- Brief
Would you write out, exactly as they stand, all lines from the one containing "Task: Click the IP" through the end of the listing below, and only those?
____________
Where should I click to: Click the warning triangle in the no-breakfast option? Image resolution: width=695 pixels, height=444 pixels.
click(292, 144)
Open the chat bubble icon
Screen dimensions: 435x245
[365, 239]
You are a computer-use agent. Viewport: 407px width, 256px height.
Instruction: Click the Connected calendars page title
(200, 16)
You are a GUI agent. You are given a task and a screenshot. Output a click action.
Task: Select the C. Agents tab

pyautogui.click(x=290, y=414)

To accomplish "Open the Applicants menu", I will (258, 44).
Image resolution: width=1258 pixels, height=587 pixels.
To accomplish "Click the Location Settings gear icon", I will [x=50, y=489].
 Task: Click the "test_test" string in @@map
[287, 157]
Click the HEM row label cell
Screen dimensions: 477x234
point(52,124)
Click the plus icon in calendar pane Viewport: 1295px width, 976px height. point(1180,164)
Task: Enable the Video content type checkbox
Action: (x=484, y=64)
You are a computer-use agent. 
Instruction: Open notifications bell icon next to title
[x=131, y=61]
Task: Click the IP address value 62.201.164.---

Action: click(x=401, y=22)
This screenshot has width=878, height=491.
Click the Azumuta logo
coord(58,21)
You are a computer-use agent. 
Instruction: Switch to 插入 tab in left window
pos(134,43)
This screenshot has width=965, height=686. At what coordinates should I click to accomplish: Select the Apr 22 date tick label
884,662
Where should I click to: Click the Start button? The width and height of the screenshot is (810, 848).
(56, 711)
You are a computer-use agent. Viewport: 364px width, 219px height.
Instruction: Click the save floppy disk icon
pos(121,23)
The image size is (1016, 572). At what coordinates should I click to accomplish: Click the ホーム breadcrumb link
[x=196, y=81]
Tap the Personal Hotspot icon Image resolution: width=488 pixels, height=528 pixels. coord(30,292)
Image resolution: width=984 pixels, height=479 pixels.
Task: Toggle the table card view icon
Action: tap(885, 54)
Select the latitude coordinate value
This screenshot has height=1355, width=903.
____________
- Response below
Task: Click the IP address value 62.201.164.---

Action: click(x=401, y=22)
This screenshot has width=878, height=491.
Click the Azumuta logo
coord(58,21)
You are a computer-use agent. 
Instruction: Switch to 插入 tab in left window
pos(134,43)
This screenshot has width=965, height=686. At what coordinates should I click to accomplish: Select the Apr 22 date tick label
884,662
Where should I click to: Click the Start button? The width and height of the screenshot is (810, 848).
(56, 711)
You are a computer-use agent. Viewport: 364px width, 219px height.
Instruction: Click the save floppy disk icon
pos(121,23)
The image size is (1016, 572). At what coordinates should I click to accomplish: Click the ホーム breadcrumb link
[x=196, y=81]
Tap the Personal Hotspot icon Image resolution: width=488 pixels, height=528 pixels. coord(30,292)
Image resolution: width=984 pixels, height=479 pixels.
Task: Toggle the table card view icon
Action: tap(885, 54)
Select the latitude coordinate value
This screenshot has height=1355, width=903.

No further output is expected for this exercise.